Fisher Algorithm Source Code

When applying statistical methods to pattern recognition problems, we face the dimensionality challenge. Generally, classification problems in low-dimensional feature spaces are simpler than those in high-dimensional spaces. Therefore, we explore dimensionality reduction techniques. The fundamental approach involves projecting d-dimensional feature space onto a straight line to form one-dimensional space, which is mathematically straightforward to implement. However, the key issue is that originally linearly separable samples may become non-separable after projection.

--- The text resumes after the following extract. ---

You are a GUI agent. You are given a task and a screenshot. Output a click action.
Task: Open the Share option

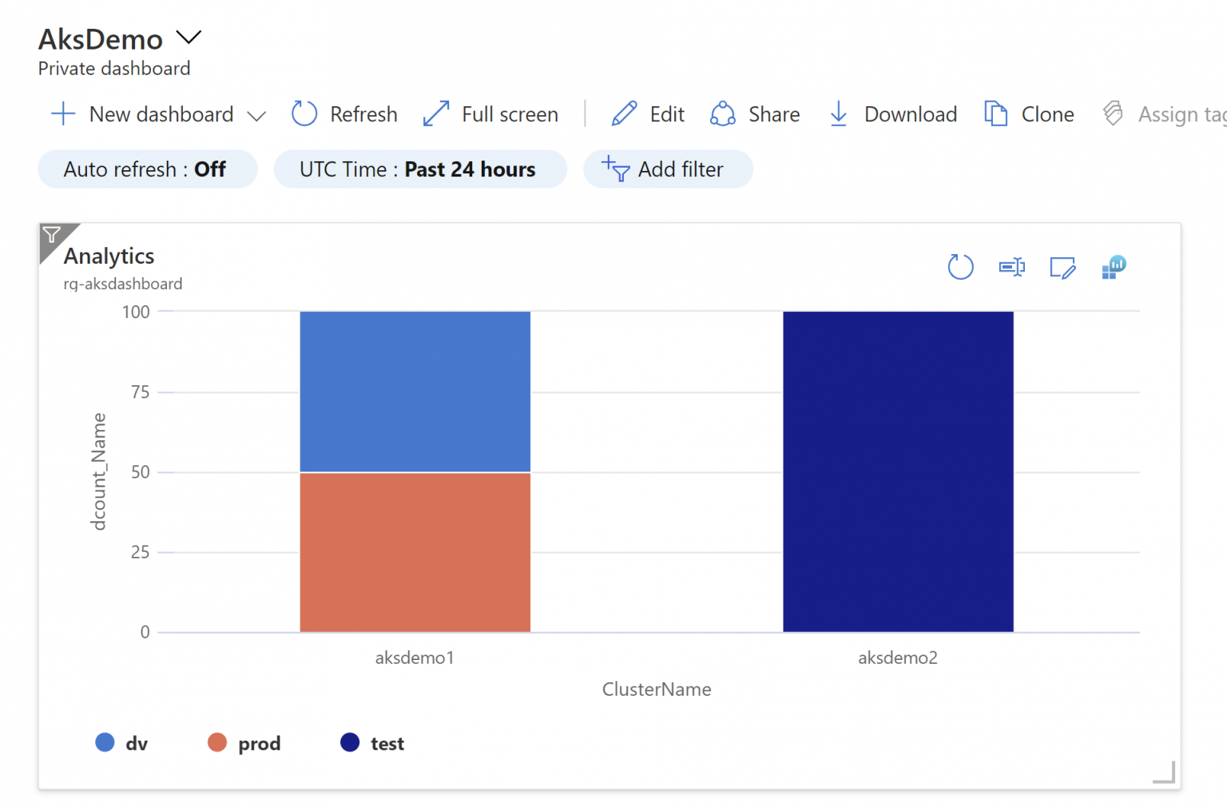[754, 113]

For linearly separable samples, we can always find a projection direction that maintains linear separability after dimensionality reduction. But how do we determine the projection direction that not only preserves linear separability but also enhances separability? (Meaning maximizing the distance between different classes while minimizing the spread within each class) This is precisely what Fisher Linear Discriminant aims to solve.

The Fisher algorithm implementation typically calculates two critical matrices: the within-class scatter matrix (measuring class compactness) and the between-class scatter matrix (measuring class separation). The optimal projection vector is obtained by maximizing the ratio of between-class to within-class scatter, which can be solved through eigenvalue decomposition. During code implementation, key functions would include computing mean vectors for each class, constructing scatter matrices, and solving the generalized eigenvalue problem to obtain the projection direction.

Therefore, when performing dimensionality reduction, we must consider these factors and adjust data processing according to requirements to achieve optimal results. Practical implementation would involve normalizing features, handling potential singularity issues in scatter matrices, and validating the projection direction through cross-validation techniques.